** Start Information shown **

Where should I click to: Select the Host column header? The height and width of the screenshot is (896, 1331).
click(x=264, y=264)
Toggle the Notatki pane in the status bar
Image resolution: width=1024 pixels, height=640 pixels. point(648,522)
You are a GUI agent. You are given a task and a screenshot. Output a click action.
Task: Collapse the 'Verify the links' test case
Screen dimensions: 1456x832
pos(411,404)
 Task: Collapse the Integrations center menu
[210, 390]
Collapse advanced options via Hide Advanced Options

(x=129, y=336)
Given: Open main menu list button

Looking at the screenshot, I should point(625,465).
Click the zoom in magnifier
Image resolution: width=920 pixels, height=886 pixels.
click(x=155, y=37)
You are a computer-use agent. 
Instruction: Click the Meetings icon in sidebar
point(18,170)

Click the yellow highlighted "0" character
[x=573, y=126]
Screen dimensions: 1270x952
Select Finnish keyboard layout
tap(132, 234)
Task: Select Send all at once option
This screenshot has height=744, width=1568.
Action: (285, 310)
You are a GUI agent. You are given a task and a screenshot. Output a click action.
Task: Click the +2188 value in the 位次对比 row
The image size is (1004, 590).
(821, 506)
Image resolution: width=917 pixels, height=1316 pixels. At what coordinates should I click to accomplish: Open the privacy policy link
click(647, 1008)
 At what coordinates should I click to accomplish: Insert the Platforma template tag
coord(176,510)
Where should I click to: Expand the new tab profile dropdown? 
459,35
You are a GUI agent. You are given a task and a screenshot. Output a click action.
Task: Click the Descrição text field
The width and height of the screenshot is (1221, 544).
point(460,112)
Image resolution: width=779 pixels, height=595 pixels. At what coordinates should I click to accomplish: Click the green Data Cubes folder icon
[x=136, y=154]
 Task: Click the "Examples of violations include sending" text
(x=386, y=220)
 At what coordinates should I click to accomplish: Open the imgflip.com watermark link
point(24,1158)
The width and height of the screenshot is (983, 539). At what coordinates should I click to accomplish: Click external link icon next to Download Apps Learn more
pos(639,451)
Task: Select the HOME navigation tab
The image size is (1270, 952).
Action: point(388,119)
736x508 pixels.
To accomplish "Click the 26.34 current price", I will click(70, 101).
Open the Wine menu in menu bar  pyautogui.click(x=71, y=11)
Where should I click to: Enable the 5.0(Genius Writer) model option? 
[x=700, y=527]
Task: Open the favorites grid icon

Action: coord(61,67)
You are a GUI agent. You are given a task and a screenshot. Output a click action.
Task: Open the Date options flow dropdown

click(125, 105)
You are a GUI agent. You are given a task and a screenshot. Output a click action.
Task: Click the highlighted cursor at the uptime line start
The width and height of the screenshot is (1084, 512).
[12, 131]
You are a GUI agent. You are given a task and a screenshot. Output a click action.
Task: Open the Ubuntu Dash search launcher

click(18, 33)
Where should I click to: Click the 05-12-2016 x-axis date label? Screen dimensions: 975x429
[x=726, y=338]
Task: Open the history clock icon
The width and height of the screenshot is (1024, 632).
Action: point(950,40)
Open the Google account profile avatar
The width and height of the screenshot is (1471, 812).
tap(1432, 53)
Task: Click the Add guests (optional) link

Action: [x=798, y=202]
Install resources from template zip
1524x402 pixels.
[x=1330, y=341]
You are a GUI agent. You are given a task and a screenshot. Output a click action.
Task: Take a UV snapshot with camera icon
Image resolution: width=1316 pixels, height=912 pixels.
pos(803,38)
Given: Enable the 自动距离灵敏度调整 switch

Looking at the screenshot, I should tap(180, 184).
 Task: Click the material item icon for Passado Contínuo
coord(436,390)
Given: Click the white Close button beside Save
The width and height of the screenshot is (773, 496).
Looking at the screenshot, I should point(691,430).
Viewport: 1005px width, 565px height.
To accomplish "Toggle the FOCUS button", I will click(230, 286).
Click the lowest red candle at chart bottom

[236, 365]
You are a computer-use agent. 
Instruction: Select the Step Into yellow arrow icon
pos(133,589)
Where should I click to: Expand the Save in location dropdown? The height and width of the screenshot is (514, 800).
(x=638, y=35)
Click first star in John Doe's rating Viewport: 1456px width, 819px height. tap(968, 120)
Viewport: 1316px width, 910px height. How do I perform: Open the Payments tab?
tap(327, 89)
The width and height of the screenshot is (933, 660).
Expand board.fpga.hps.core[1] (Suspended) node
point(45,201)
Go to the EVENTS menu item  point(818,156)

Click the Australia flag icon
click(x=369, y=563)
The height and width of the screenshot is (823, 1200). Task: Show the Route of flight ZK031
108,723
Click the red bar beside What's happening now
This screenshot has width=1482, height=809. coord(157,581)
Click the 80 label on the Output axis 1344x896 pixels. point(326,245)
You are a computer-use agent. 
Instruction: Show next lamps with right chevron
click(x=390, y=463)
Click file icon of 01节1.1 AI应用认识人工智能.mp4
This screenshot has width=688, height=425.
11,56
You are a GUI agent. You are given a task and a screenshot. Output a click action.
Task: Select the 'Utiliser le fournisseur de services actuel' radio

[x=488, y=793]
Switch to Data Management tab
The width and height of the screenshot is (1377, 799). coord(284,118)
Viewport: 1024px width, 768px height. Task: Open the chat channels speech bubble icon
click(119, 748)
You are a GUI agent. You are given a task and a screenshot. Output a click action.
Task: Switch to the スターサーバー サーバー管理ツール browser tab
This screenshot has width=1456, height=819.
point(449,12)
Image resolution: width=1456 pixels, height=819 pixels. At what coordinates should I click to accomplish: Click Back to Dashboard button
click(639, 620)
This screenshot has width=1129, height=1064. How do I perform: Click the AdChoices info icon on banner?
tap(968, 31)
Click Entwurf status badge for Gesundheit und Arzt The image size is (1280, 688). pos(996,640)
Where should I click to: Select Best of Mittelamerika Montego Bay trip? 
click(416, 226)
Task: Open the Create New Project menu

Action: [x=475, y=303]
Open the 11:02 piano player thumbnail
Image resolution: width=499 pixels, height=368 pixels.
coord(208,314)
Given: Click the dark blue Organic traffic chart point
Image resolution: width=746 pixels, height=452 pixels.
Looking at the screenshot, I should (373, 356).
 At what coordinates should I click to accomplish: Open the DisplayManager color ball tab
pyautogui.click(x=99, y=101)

** End Information shown **

_Prompt_
Return every line of the listing above, copied word for word.

_Exercise answer_
Where should I click to: Select the Host column header? The height and width of the screenshot is (896, 1331).
click(x=264, y=264)
Toggle the Notatki pane in the status bar
Image resolution: width=1024 pixels, height=640 pixels. point(648,522)
You are a GUI agent. You are given a task and a screenshot. Output a click action.
Task: Collapse the 'Verify the links' test case
Screen dimensions: 1456x832
pos(411,404)
 Task: Collapse the Integrations center menu
[210, 390]
Collapse advanced options via Hide Advanced Options

(x=129, y=336)
Given: Open main menu list button

Looking at the screenshot, I should point(625,465).
Click the zoom in magnifier
Image resolution: width=920 pixels, height=886 pixels.
click(x=155, y=37)
You are a computer-use agent. 
Instruction: Click the Meetings icon in sidebar
point(18,170)

Click the yellow highlighted "0" character
[x=573, y=126]
Screen dimensions: 1270x952
Select Finnish keyboard layout
tap(132, 234)
Task: Select Send all at once option
This screenshot has height=744, width=1568.
Action: (285, 310)
You are a GUI agent. You are given a task and a screenshot. Output a click action.
Task: Click the +2188 value in the 位次对比 row
The image size is (1004, 590).
(821, 506)
Image resolution: width=917 pixels, height=1316 pixels. At what coordinates should I click to accomplish: Open the privacy policy link
click(647, 1008)
 At what coordinates should I click to accomplish: Insert the Platforma template tag
coord(176,510)
Where should I click to: Expand the new tab profile dropdown? 
459,35
You are a GUI agent. You are given a task and a screenshot. Output a click action.
Task: Click the Descrição text field
The width and height of the screenshot is (1221, 544).
point(460,112)
Image resolution: width=779 pixels, height=595 pixels. At what coordinates should I click to accomplish: Click the green Data Cubes folder icon
[x=136, y=154]
 Task: Click the "Examples of violations include sending" text
(x=386, y=220)
 At what coordinates should I click to accomplish: Open the imgflip.com watermark link
point(24,1158)
The width and height of the screenshot is (983, 539). At what coordinates should I click to accomplish: Click external link icon next to Download Apps Learn more
pos(639,451)
Task: Select the HOME navigation tab
The image size is (1270, 952).
Action: point(388,119)
736x508 pixels.
To accomplish "Click the 26.34 current price", I will click(70, 101).
Open the Wine menu in menu bar  pyautogui.click(x=71, y=11)
Where should I click to: Enable the 5.0(Genius Writer) model option? 
[x=700, y=527]
Task: Open the favorites grid icon

Action: coord(61,67)
You are a GUI agent. You are given a task and a screenshot. Output a click action.
Task: Open the Date options flow dropdown

click(125, 105)
You are a GUI agent. You are given a task and a screenshot. Output a click action.
Task: Click the highlighted cursor at the uptime line start
The width and height of the screenshot is (1084, 512).
[12, 131]
You are a GUI agent. You are given a task and a screenshot. Output a click action.
Task: Open the Ubuntu Dash search launcher

click(18, 33)
Where should I click to: Click the 05-12-2016 x-axis date label? Screen dimensions: 975x429
[x=726, y=338]
Task: Open the history clock icon
The width and height of the screenshot is (1024, 632).
Action: point(950,40)
Open the Google account profile avatar
The width and height of the screenshot is (1471, 812).
tap(1432, 53)
Task: Click the Add guests (optional) link

Action: [x=798, y=202]
Install resources from template zip
1524x402 pixels.
[x=1330, y=341]
You are a GUI agent. You are given a task and a screenshot. Output a click action.
Task: Take a UV snapshot with camera icon
Image resolution: width=1316 pixels, height=912 pixels.
pos(803,38)
Given: Enable the 自动距离灵敏度调整 switch

Looking at the screenshot, I should tap(180, 184).
 Task: Click the material item icon for Passado Contínuo
coord(436,390)
Given: Click the white Close button beside Save
The width and height of the screenshot is (773, 496).
Looking at the screenshot, I should point(691,430).
Viewport: 1005px width, 565px height.
To accomplish "Toggle the FOCUS button", I will click(230, 286).
Click the lowest red candle at chart bottom

[236, 365]
You are a computer-use agent. 
Instruction: Select the Step Into yellow arrow icon
pos(133,589)
Where should I click to: Expand the Save in location dropdown? The height and width of the screenshot is (514, 800).
(x=638, y=35)
Click first star in John Doe's rating Viewport: 1456px width, 819px height. tap(968, 120)
Viewport: 1316px width, 910px height. How do I perform: Open the Payments tab?
tap(327, 89)
The width and height of the screenshot is (933, 660).
Expand board.fpga.hps.core[1] (Suspended) node
point(45,201)
Go to the EVENTS menu item  point(818,156)

Click the Australia flag icon
click(x=369, y=563)
The height and width of the screenshot is (823, 1200). Task: Show the Route of flight ZK031
108,723
Click the red bar beside What's happening now
This screenshot has width=1482, height=809. coord(157,581)
Click the 80 label on the Output axis 1344x896 pixels. point(326,245)
You are a computer-use agent. 
Instruction: Show next lamps with right chevron
click(x=390, y=463)
Click file icon of 01节1.1 AI应用认识人工智能.mp4
This screenshot has width=688, height=425.
11,56
You are a GUI agent. You are given a task and a screenshot. Output a click action.
Task: Select the 'Utiliser le fournisseur de services actuel' radio

[x=488, y=793]
Switch to Data Management tab
The width and height of the screenshot is (1377, 799). coord(284,118)
Viewport: 1024px width, 768px height. Task: Open the chat channels speech bubble icon
click(119, 748)
You are a GUI agent. You are given a task and a screenshot. Output a click action.
Task: Switch to the スターサーバー サーバー管理ツール browser tab
This screenshot has width=1456, height=819.
point(449,12)
Image resolution: width=1456 pixels, height=819 pixels. At what coordinates should I click to accomplish: Click Back to Dashboard button
click(639, 620)
This screenshot has width=1129, height=1064. How do I perform: Click the AdChoices info icon on banner?
tap(968, 31)
Click Entwurf status badge for Gesundheit und Arzt The image size is (1280, 688). pos(996,640)
Where should I click to: Select Best of Mittelamerika Montego Bay trip? 
click(416, 226)
Task: Open the Create New Project menu

Action: [x=475, y=303]
Open the 11:02 piano player thumbnail
Image resolution: width=499 pixels, height=368 pixels.
coord(208,314)
Given: Click the dark blue Organic traffic chart point
Image resolution: width=746 pixels, height=452 pixels.
Looking at the screenshot, I should (373, 356).
 At what coordinates should I click to accomplish: Open the DisplayManager color ball tab
pyautogui.click(x=99, y=101)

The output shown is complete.